With the increasing prevalence of Hindi, it creates a richer experience for Indians locally and adds greater diversity to the culture of Indianness in Singapore.

ASSOCIATE PROFESSOR RAJESH RAI, a South Asia expert from the National University of Singapore.

Hindi was later offered at the A levels and then the Primary School Leaving Examination.

Today, nearly 8,000 students from primary school to junior college are taking it as their mother tongue, said The Hindi Society.

To be sure, Hindi is no minor language - it is the official language of India and the third most spoken language worldwide after English and Mandarin. An estimated 650 million people speak Hindi as their first or second language in 2015, according to the World Economic Forum.

In Singapore, Tamil remains the most widely spoken Indian language among the resident Indian population, with 37.7 per cent of them speaking it at home, according to the General Household Survey 2015. Hindi is, in comparison, a subset of the 12.4 per cent of the Indian population who speak languages besides English, Malay and Tamil.

While Tamil and Hindi are both Indian languages, they are starkly different in their sounds and scripts. Hindi is derived from Sanskrit, and written in the Devanagari script, unlike the Tamil script.

In Singapore, some street names and landmarks are rooted in Hindi. For instance, Dhoby Ghaut is derived from "Dhobi Ghat" in Hindi, which means washerman's place. It is nod to how "dhobis" - washermen - would go down the "ghats" (steps) to do their laundry using water flowing into what is now Stamford Canal.

In schools, debating arenas and cinemas, Hindi is more commonly heard nowadays.

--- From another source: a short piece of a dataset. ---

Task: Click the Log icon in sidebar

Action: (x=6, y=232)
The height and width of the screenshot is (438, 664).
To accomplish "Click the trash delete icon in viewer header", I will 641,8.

Hindi movies, for instance, can now be found at a number of cinemas, including Golden Village cinemas.

Meanwhile, this Saturday, The Hindi Society will be holding the finals of a debate competition for secondary school and junior college students, which was started in 2006.

Said Mrs Kavita Agrawal, a mother tongue specialist at the society: "This competition is organised to encourage students to express themselves better using Hindi."

Sania Shah, 14, a participant, said debating in Hindi has exposed her more to the language, "which has made me a sharper speaker".

Summing up, Prof Rai said: "With the increasing prevalence of Hindi, it creates a richer experience for Indians locally and adds greater diversity to the culture of Indianness in Singapore."